Cerebral Microvascular Amyloid β Protein Deposition Induces Vascular Degeneration and Neuroinflammation in Transgenic Mice Expressing Human Vasculotropic Mutant Amyloid β Precursor Protein

Cerebral vascular amyloid β-protein (Aβ) deposition, also known as cerebral amyloid angiopathy, is a common pathological feature of Alzheimer's disease. Additionally, several familial forms of cerebral amyloid angiopathy exist including the Dutch (E22Q) and Iowa (D23N) mutations of Aβ. Increasing evidence has associated cerebral microvascular amyloid deposition with neuroinflammation and dementia in these disorders. We recently established a transgenic mouse model (Tg-SwDI) that expresses human vasculotropic Dutch/Iowa mutant amyloid β-protein precursor in brain. Tg-SwDI mice were shown to develop early-onset deposition of Aβ exhibiting high association with cerebral microvessels. Here we present quantitative temporal analysis showing robust and progressive accumulation of cerebral microvascular fibrillar Aβ accompanied by decreased cerebral vascular densities, the presence of apoptotic cerebral vascular cells, and cerebral vascular cell loss in Tg-SwDI mice.

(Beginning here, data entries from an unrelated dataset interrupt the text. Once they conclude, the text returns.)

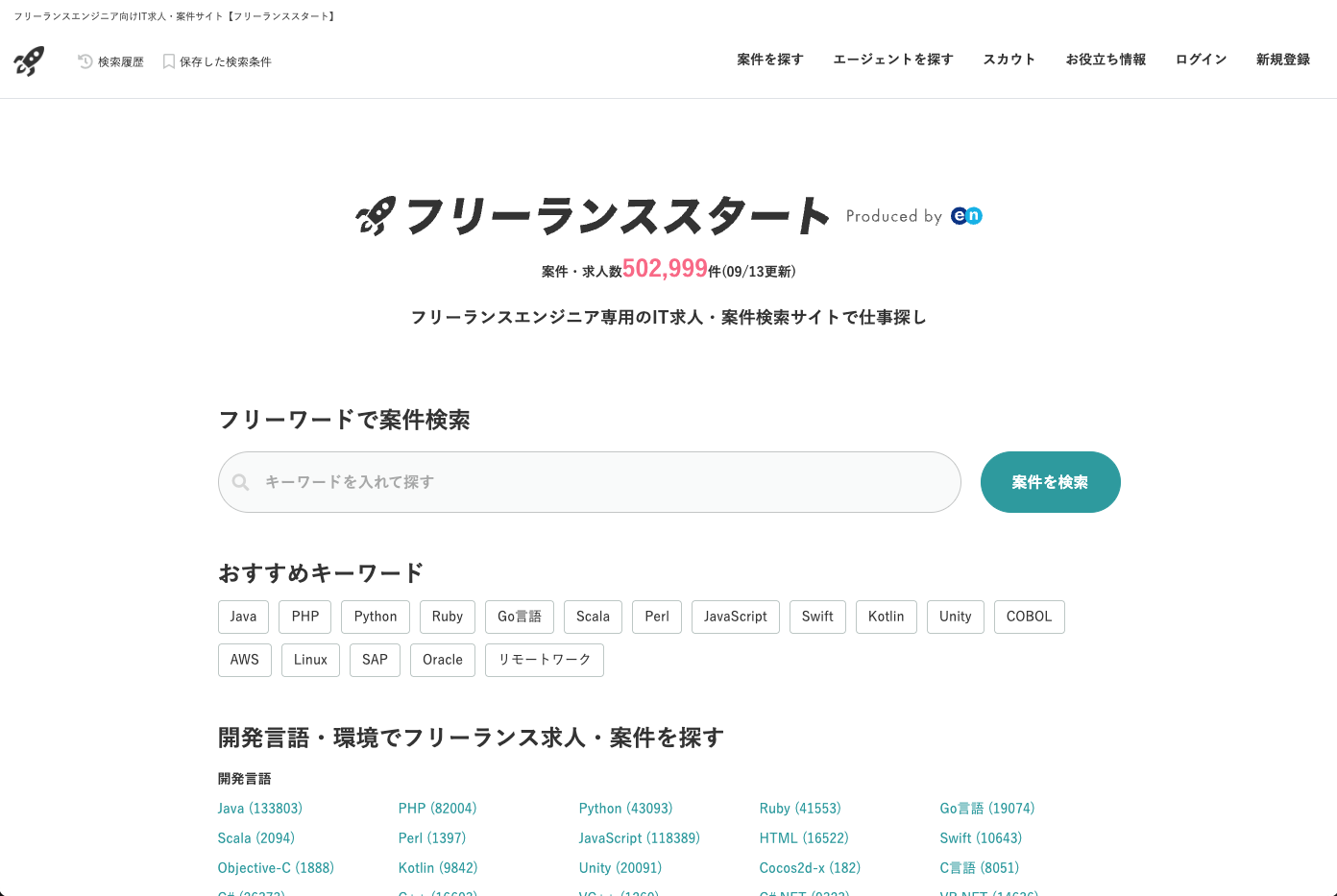The width and height of the screenshot is (1337, 896).
Task: Click the rocket logo in the header
Action: (x=29, y=61)
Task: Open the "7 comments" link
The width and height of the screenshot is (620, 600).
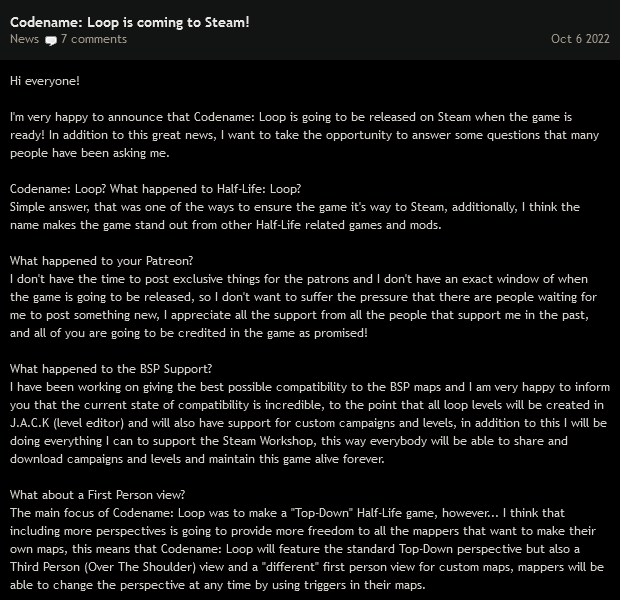Action: tap(93, 39)
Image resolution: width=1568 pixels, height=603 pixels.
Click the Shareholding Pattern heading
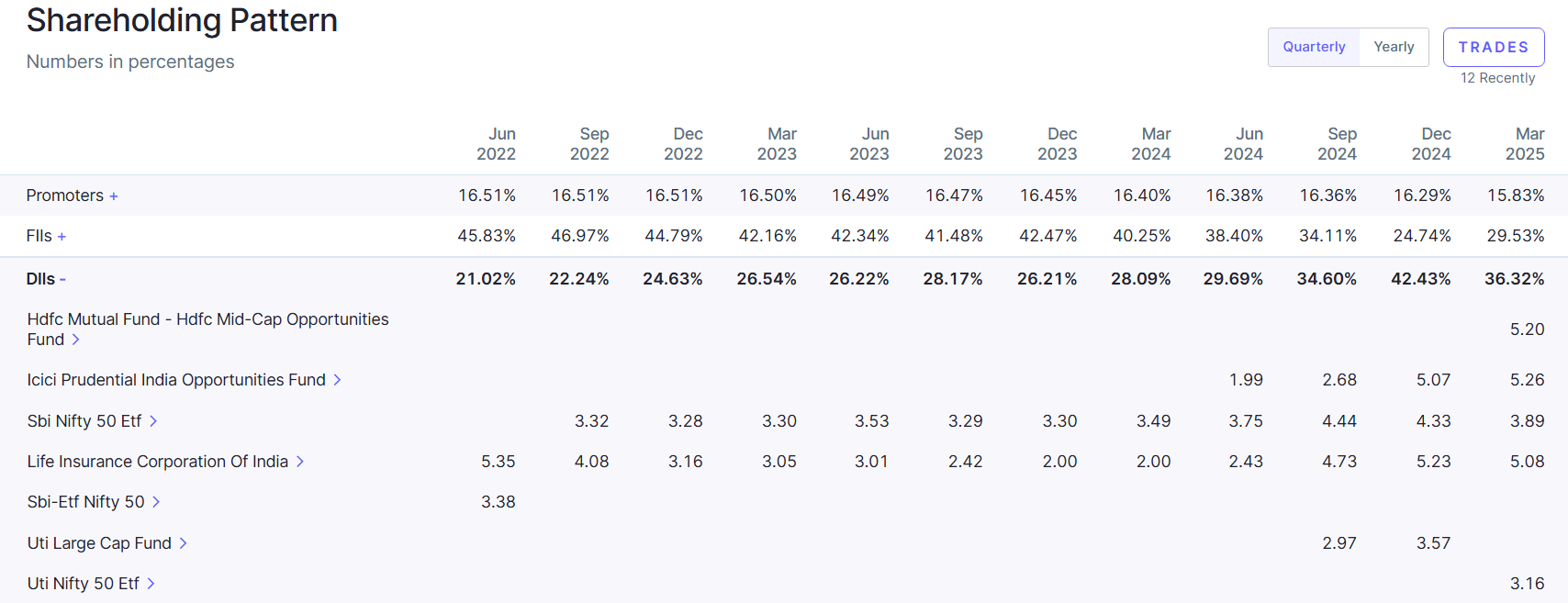pos(182,20)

Abundant neuroinflammatory reactive astrocytes and activated microglia strongly associated with the cerebral microvascular fibrillar Aβ deposits. In addition, Tg-SwDI mouse brain exhibited elevated levels of the inflammatory cytokines interleukin-1β and −6. Together, these studies identify the Tg-SwDI mouse as a unique model to investigate selective accumulation of cerebral microvascular amyloid and the associated neuroinflammation.